=== Instructions to follow ===
Extract the full set of records, then give each one again exactly.

(Extracted entries)

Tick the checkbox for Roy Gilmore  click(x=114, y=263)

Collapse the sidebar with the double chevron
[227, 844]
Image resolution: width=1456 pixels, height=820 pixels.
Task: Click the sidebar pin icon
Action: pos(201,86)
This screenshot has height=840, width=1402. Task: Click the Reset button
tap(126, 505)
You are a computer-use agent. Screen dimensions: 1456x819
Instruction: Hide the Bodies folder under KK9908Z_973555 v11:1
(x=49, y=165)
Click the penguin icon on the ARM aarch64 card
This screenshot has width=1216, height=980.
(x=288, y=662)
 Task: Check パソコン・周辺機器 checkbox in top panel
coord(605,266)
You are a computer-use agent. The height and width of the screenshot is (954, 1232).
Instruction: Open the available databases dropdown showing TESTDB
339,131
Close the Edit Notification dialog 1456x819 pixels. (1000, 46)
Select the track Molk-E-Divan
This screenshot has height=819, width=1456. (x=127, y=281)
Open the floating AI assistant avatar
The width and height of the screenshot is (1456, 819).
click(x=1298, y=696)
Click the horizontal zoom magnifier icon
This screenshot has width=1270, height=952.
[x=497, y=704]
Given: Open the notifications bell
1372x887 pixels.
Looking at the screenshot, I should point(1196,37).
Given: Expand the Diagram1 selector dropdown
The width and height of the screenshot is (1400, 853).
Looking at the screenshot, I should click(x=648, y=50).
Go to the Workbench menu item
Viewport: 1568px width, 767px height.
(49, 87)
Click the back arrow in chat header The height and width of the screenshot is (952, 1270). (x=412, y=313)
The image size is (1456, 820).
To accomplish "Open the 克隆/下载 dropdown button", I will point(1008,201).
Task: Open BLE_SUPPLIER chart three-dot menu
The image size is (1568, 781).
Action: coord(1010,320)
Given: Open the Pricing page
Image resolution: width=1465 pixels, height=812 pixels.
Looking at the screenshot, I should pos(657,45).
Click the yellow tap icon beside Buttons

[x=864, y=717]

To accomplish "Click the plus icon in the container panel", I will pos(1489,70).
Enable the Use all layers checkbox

(End Extracted entries)

=== Output of the exercise ===
Tick the checkbox for Roy Gilmore  click(x=114, y=263)

Collapse the sidebar with the double chevron
[227, 844]
Image resolution: width=1456 pixels, height=820 pixels.
Task: Click the sidebar pin icon
Action: pos(201,86)
This screenshot has height=840, width=1402. Task: Click the Reset button
tap(126, 505)
You are a computer-use agent. Screen dimensions: 1456x819
Instruction: Hide the Bodies folder under KK9908Z_973555 v11:1
(x=49, y=165)
Click the penguin icon on the ARM aarch64 card
This screenshot has width=1216, height=980.
(x=288, y=662)
 Task: Check パソコン・周辺機器 checkbox in top panel
coord(605,266)
You are a computer-use agent. The height and width of the screenshot is (954, 1232).
Instruction: Open the available databases dropdown showing TESTDB
339,131
Close the Edit Notification dialog 1456x819 pixels. (1000, 46)
Select the track Molk-E-Divan
This screenshot has height=819, width=1456. (x=127, y=281)
Open the floating AI assistant avatar
The width and height of the screenshot is (1456, 819).
click(x=1298, y=696)
Click the horizontal zoom magnifier icon
This screenshot has width=1270, height=952.
[x=497, y=704]
Given: Open the notifications bell
1372x887 pixels.
Looking at the screenshot, I should point(1196,37).
Given: Expand the Diagram1 selector dropdown
The width and height of the screenshot is (1400, 853).
Looking at the screenshot, I should click(x=648, y=50).
Go to the Workbench menu item
Viewport: 1568px width, 767px height.
(49, 87)
Click the back arrow in chat header The height and width of the screenshot is (952, 1270). (x=412, y=313)
The image size is (1456, 820).
To accomplish "Open the 克隆/下载 dropdown button", I will point(1008,201).
Task: Open BLE_SUPPLIER chart three-dot menu
The image size is (1568, 781).
Action: coord(1010,320)
Given: Open the Pricing page
Image resolution: width=1465 pixels, height=812 pixels.
Looking at the screenshot, I should pos(657,45).
Click the yellow tap icon beside Buttons

[x=864, y=717]

To accomplish "Click the plus icon in the container panel", I will pos(1489,70).
Enable the Use all layers checkbox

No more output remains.